Set down the entries exactly. No line may differ from its source.

____

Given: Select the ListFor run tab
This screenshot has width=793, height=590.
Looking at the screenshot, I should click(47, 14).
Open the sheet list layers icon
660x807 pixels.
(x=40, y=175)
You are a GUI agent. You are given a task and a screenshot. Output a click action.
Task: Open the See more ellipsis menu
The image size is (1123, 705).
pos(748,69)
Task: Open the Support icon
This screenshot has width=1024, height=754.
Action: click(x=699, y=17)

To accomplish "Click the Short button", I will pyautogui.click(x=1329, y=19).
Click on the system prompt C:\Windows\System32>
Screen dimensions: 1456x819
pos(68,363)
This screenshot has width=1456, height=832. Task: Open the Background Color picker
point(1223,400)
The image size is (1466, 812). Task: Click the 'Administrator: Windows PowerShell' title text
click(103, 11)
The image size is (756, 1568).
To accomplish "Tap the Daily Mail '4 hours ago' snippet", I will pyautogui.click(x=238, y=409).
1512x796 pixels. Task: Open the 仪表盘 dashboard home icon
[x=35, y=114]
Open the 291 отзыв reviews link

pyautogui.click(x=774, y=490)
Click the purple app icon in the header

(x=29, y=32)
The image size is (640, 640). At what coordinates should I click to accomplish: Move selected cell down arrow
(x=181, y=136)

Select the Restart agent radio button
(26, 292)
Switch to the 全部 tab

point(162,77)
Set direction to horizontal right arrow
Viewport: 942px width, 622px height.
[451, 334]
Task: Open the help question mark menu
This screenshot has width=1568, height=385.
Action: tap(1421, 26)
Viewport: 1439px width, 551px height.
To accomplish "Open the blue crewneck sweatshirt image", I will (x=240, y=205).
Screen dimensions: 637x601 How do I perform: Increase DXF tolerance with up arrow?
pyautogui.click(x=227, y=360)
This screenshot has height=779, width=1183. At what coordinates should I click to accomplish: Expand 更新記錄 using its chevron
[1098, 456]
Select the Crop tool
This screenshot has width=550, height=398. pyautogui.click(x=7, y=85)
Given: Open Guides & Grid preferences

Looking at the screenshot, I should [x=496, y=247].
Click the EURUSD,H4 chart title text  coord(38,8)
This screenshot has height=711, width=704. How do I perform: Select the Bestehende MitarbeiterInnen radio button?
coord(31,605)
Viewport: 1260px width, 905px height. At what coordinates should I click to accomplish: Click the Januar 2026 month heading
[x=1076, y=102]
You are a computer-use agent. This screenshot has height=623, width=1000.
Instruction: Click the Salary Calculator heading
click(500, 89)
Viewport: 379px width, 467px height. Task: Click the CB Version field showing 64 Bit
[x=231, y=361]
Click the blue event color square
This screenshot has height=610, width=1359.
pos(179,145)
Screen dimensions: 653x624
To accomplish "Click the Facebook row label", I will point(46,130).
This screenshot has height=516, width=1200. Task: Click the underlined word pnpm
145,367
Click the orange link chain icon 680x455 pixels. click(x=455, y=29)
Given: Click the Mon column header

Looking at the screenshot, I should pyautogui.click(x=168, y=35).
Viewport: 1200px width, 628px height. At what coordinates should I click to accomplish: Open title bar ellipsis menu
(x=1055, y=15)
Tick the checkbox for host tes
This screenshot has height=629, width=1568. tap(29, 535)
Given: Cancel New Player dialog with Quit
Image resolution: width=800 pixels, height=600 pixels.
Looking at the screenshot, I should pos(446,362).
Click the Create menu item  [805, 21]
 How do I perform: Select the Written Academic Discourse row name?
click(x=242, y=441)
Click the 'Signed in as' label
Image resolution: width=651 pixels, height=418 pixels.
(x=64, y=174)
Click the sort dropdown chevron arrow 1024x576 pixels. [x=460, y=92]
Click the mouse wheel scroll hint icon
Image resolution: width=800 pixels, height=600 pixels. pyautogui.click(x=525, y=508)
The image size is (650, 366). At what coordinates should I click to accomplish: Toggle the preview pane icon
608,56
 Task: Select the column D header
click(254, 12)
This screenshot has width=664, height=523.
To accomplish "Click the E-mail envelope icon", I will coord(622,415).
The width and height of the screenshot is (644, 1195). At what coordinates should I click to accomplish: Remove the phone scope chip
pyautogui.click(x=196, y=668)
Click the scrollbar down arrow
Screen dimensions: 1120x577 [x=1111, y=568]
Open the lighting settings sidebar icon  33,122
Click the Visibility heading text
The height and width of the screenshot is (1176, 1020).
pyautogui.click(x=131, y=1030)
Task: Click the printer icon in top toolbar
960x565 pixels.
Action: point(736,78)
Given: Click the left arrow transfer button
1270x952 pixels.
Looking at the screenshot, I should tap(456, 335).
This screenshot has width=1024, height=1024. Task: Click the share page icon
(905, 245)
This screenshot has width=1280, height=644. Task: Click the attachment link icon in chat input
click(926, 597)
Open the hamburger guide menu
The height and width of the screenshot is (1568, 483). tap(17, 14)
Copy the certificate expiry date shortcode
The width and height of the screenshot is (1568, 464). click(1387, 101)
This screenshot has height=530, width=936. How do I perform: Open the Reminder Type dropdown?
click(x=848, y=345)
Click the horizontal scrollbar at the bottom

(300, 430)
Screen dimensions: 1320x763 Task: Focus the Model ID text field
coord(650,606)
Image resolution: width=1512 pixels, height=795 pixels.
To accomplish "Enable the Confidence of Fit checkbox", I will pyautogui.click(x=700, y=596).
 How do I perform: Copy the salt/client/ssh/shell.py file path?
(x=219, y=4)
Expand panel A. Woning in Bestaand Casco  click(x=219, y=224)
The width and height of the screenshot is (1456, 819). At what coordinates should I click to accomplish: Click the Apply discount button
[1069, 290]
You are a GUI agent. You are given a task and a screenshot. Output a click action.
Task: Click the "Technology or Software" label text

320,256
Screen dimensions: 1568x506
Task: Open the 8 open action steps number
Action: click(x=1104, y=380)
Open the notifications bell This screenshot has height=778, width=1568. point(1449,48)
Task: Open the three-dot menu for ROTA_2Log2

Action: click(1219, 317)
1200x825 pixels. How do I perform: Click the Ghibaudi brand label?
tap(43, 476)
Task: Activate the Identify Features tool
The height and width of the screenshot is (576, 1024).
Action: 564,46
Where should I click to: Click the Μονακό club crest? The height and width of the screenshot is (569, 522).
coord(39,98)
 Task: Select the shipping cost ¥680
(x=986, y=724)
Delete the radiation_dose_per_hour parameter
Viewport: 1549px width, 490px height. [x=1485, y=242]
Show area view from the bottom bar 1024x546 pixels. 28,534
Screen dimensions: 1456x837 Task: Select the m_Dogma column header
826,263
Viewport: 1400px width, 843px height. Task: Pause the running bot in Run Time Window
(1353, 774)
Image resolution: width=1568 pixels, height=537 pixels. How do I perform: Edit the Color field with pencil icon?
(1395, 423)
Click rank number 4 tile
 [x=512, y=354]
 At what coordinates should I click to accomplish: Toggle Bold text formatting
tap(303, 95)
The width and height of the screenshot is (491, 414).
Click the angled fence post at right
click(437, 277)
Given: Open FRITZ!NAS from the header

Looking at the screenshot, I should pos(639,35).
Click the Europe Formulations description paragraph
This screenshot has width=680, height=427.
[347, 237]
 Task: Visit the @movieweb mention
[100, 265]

____

- _TASK RESULT_
Given: Select the ListFor run tab
This screenshot has width=793, height=590.
Looking at the screenshot, I should click(47, 14).
Open the sheet list layers icon
660x807 pixels.
(x=40, y=175)
You are a GUI agent. You are given a task and a screenshot. Output a click action.
Task: Open the See more ellipsis menu
The image size is (1123, 705).
pos(748,69)
Task: Open the Support icon
This screenshot has width=1024, height=754.
Action: click(x=699, y=17)

To accomplish "Click the Short button", I will pyautogui.click(x=1329, y=19).
Click on the system prompt C:\Windows\System32>
Screen dimensions: 1456x819
pos(68,363)
This screenshot has width=1456, height=832. Task: Open the Background Color picker
point(1223,400)
The image size is (1466, 812). Task: Click the 'Administrator: Windows PowerShell' title text
click(103, 11)
The image size is (756, 1568).
To accomplish "Tap the Daily Mail '4 hours ago' snippet", I will pyautogui.click(x=238, y=409).
1512x796 pixels. Task: Open the 仪表盘 dashboard home icon
[x=35, y=114]
Open the 291 отзыв reviews link

pyautogui.click(x=774, y=490)
Click the purple app icon in the header

(x=29, y=32)
The image size is (640, 640). At what coordinates should I click to accomplish: Move selected cell down arrow
(x=181, y=136)

Select the Restart agent radio button
(26, 292)
Switch to the 全部 tab

point(162,77)
Set direction to horizontal right arrow
Viewport: 942px width, 622px height.
[451, 334]
Task: Open the help question mark menu
This screenshot has width=1568, height=385.
Action: tap(1421, 26)
Viewport: 1439px width, 551px height.
To accomplish "Open the blue crewneck sweatshirt image", I will (x=240, y=205).
Screen dimensions: 637x601 How do I perform: Increase DXF tolerance with up arrow?
pyautogui.click(x=227, y=360)
This screenshot has height=779, width=1183. At what coordinates should I click to accomplish: Expand 更新記錄 using its chevron
[1098, 456]
Select the Crop tool
This screenshot has width=550, height=398. pyautogui.click(x=7, y=85)
Given: Open Guides & Grid preferences

Looking at the screenshot, I should [x=496, y=247].
Click the EURUSD,H4 chart title text  coord(38,8)
This screenshot has height=711, width=704. How do I perform: Select the Bestehende MitarbeiterInnen radio button?
coord(31,605)
Viewport: 1260px width, 905px height. At what coordinates should I click to accomplish: Click the Januar 2026 month heading
[x=1076, y=102]
You are a computer-use agent. This screenshot has height=623, width=1000.
Instruction: Click the Salary Calculator heading
click(500, 89)
Viewport: 379px width, 467px height. Task: Click the CB Version field showing 64 Bit
[x=231, y=361]
Click the blue event color square
This screenshot has height=610, width=1359.
pos(179,145)
Screen dimensions: 653x624
To accomplish "Click the Facebook row label", I will point(46,130).
This screenshot has height=516, width=1200. Task: Click the underlined word pnpm
145,367
Click the orange link chain icon 680x455 pixels. click(x=455, y=29)
Given: Click the Mon column header

Looking at the screenshot, I should pyautogui.click(x=168, y=35).
Viewport: 1200px width, 628px height. At what coordinates should I click to accomplish: Open title bar ellipsis menu
(x=1055, y=15)
Tick the checkbox for host tes
This screenshot has height=629, width=1568. tap(29, 535)
Given: Cancel New Player dialog with Quit
Image resolution: width=800 pixels, height=600 pixels.
Looking at the screenshot, I should pos(446,362).
Click the Create menu item  [805, 21]
 How do I perform: Select the Written Academic Discourse row name?
click(x=242, y=441)
Click the 'Signed in as' label
Image resolution: width=651 pixels, height=418 pixels.
(x=64, y=174)
Click the sort dropdown chevron arrow 1024x576 pixels. [x=460, y=92]
Click the mouse wheel scroll hint icon
Image resolution: width=800 pixels, height=600 pixels. pyautogui.click(x=525, y=508)
The image size is (650, 366). At what coordinates should I click to accomplish: Toggle the preview pane icon
608,56
 Task: Select the column D header
click(254, 12)
This screenshot has width=664, height=523.
To accomplish "Click the E-mail envelope icon", I will coord(622,415).
The width and height of the screenshot is (644, 1195). At what coordinates should I click to accomplish: Remove the phone scope chip
pyautogui.click(x=196, y=668)
Click the scrollbar down arrow
Screen dimensions: 1120x577 [x=1111, y=568]
Open the lighting settings sidebar icon  33,122
Click the Visibility heading text
The height and width of the screenshot is (1176, 1020).
pyautogui.click(x=131, y=1030)
Task: Click the printer icon in top toolbar
960x565 pixels.
Action: point(736,78)
Given: Click the left arrow transfer button
1270x952 pixels.
Looking at the screenshot, I should tap(456, 335).
This screenshot has width=1024, height=1024. Task: Click the share page icon
(905, 245)
This screenshot has width=1280, height=644. Task: Click the attachment link icon in chat input
click(926, 597)
Open the hamburger guide menu
The height and width of the screenshot is (1568, 483). tap(17, 14)
Copy the certificate expiry date shortcode
The width and height of the screenshot is (1568, 464). click(1387, 101)
This screenshot has height=530, width=936. How do I perform: Open the Reminder Type dropdown?
click(x=848, y=345)
Click the horizontal scrollbar at the bottom

(300, 430)
Screen dimensions: 1320x763 Task: Focus the Model ID text field
coord(650,606)
Image resolution: width=1512 pixels, height=795 pixels.
To accomplish "Enable the Confidence of Fit checkbox", I will pyautogui.click(x=700, y=596).
 How do I perform: Copy the salt/client/ssh/shell.py file path?
(x=219, y=4)
Expand panel A. Woning in Bestaand Casco  click(x=219, y=224)
The width and height of the screenshot is (1456, 819). At what coordinates should I click to accomplish: Click the Apply discount button
[1069, 290]
You are a GUI agent. You are given a task and a screenshot. Output a click action.
Task: Click the "Technology or Software" label text

320,256
Screen dimensions: 1568x506
Task: Open the 8 open action steps number
Action: click(x=1104, y=380)
Open the notifications bell This screenshot has height=778, width=1568. point(1449,48)
Task: Open the three-dot menu for ROTA_2Log2

Action: click(1219, 317)
1200x825 pixels. How do I perform: Click the Ghibaudi brand label?
tap(43, 476)
Task: Activate the Identify Features tool
The height and width of the screenshot is (576, 1024).
Action: 564,46
Where should I click to: Click the Μονακό club crest? The height and width of the screenshot is (569, 522).
coord(39,98)
 Task: Select the shipping cost ¥680
(x=986, y=724)
Delete the radiation_dose_per_hour parameter
Viewport: 1549px width, 490px height. [x=1485, y=242]
Show area view from the bottom bar 1024x546 pixels. 28,534
Screen dimensions: 1456x837 Task: Select the m_Dogma column header
826,263
Viewport: 1400px width, 843px height. Task: Pause the running bot in Run Time Window
(1353, 774)
Image resolution: width=1568 pixels, height=537 pixels. How do I perform: Edit the Color field with pencil icon?
(1395, 423)
Click rank number 4 tile
 [x=512, y=354]
 At what coordinates should I click to accomplish: Toggle Bold text formatting
tap(303, 95)
The width and height of the screenshot is (491, 414).
Click the angled fence post at right
click(437, 277)
Given: Open FRITZ!NAS from the header

Looking at the screenshot, I should pos(639,35).
Click the Europe Formulations description paragraph
This screenshot has width=680, height=427.
[347, 237]
 Task: Visit the @movieweb mention
[100, 265]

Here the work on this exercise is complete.